During the debate, Democrats generally praised the governor’s handling of the pandemic and said his use of the sweeping emergency powers had been measured. 

“In light of the cautious, judicial and careful manner in which the governor has acted with the authority bestowed upon him during the declared emergency and the unpredictability and danger posed by COVID-19 and the emerging variants, I believe it would be appropriate for this body to approve the resolution,” Rep. Daniel Fox, D-Stamford, said.

As was the case the last time the legislature extended the emergency declarations, Republicans were unanimously opposed to any continuance. Rep. Holly Cheeseman, R-East Lyme, said although Lamont may not have abused his emergency powers, the need for those powers had passed.

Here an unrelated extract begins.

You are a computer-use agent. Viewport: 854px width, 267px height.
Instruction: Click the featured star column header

“The governor, having exercised his authority, deserves to take some time off. He can bask in what he’s accomplished. He can talk to us about what he would like to do and consult with us and more importantly consult with the people he represents,” Cheeseman said. “Let’s get back to regular order. Let’s get back to public hearings.”

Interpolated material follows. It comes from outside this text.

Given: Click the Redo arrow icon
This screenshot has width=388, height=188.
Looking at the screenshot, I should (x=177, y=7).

Emergency power protesters outside the state Capitol Monday.

Republicans tried unsuccessfully to adopt a requirement that the legislature hold public hearings on new executive orders issued by the governor. Democrats voted the amendment out of order. House Minority Leader Vincent Candelora told reporters his caucus wanted an open dialogue rather than allowing the governor to set the rules.

“This ‘yes’ vote today is going to continue to allow the governor to make these decisions in the dark, in back rooms without the public input that our founding fathers and so many people fought for there to be that deliberative process,” Candelora said. 

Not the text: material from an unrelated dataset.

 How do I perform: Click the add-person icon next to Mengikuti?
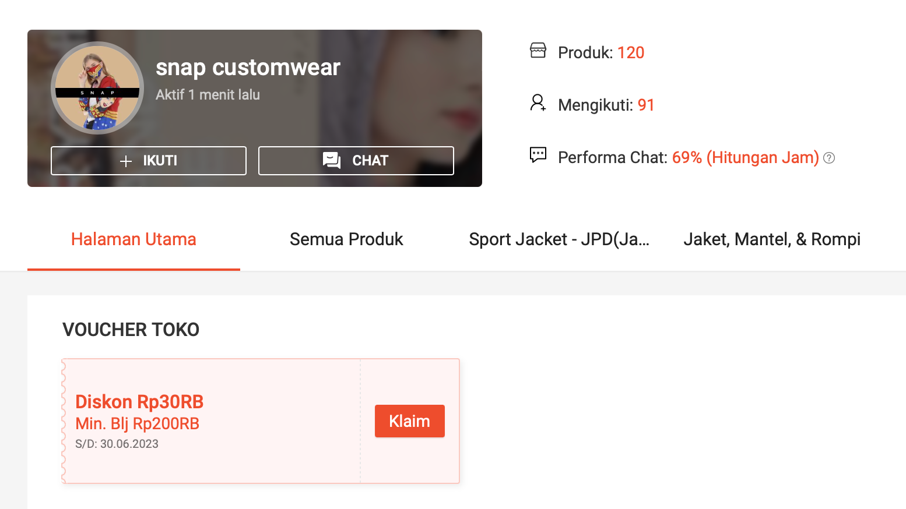(538, 102)
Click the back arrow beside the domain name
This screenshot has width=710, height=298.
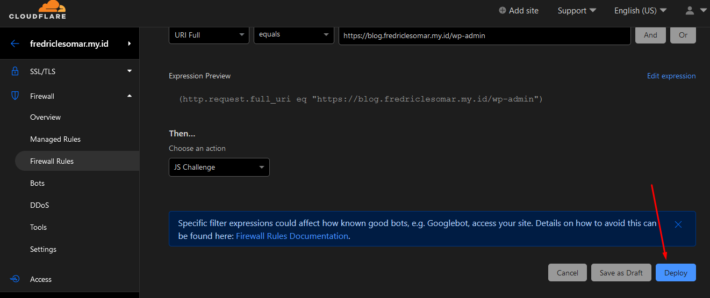pyautogui.click(x=15, y=43)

Some public voices were heard during the debate. Residents opposed to mask and vaccine mandates gathered outside the Capitol building and some shouted into megaphones while lawmakers debated the extension. By mid-morning, residents had lined the sidewalk of Capitol Avenue. Others clustered behind metal barriers erected by police near the building’s entrance, hoping to catch the ear of lawmakers as they filed into the building. 

Niantic resident Valerie Marcella was there with a handwritten sign reading “Vote NO.” She said the ongoing emergency declarations were inappropriate given the state posted a daily COVID positivity rate of 1.88% on Friday. 

“We either have the best numbers in the country or we’re in an emergency. You can’t have it both ways,” Marcella said. “The representatives need to vote no and bring the power back to the people.”

Near the end of the debate, House Majority Leader Jason Rojas said the state had benefited from Lamont’s steady leadership. Rojas said he had “grown wary of the rhetoric” from opponents.

“[Lamont] has not acted like a king. He has not acted like a tyrant, nor have we abdicated our responsibility as an equal branch of government to work with the governor to meet the challenges we have faced since March of 2020,” Rojas said. 

Under a law passed this year, a group of six legislative leaders has 72 hours to reject any order issued by the governor. So far, they have not opted to do so. 

Lamont on Monday pointed to the need to manage the rollout of booster shots for the Pfizer COVID-19 vaccine which the Centers for Disease Control recently authorized for people 65 and older, as well as those with pre-existing conditions and certain high risk jobs. He said emergency orders may also be required to administer vaccines to children younger than 12 if they are eventually authorized. 

However, last week he said he had seen “a fair amount of anger and distress” associated with the public health orders.

“I’ve got to do a better job of trying to convince people these are not restrictions we get any joy in putting in place,” Lamont said. “These are things we’ve got to do to keep you safe. I just hope we can hold it together a little bit longer.”

The beginning of Monday’s debate was marked by a rare warning from House Speaker Matt Ritter who, responding to a largely unmasked public hearing held by Republicans last week, said he would end debate on the extension if lawmakers did not follow the chamber’s mask requirement.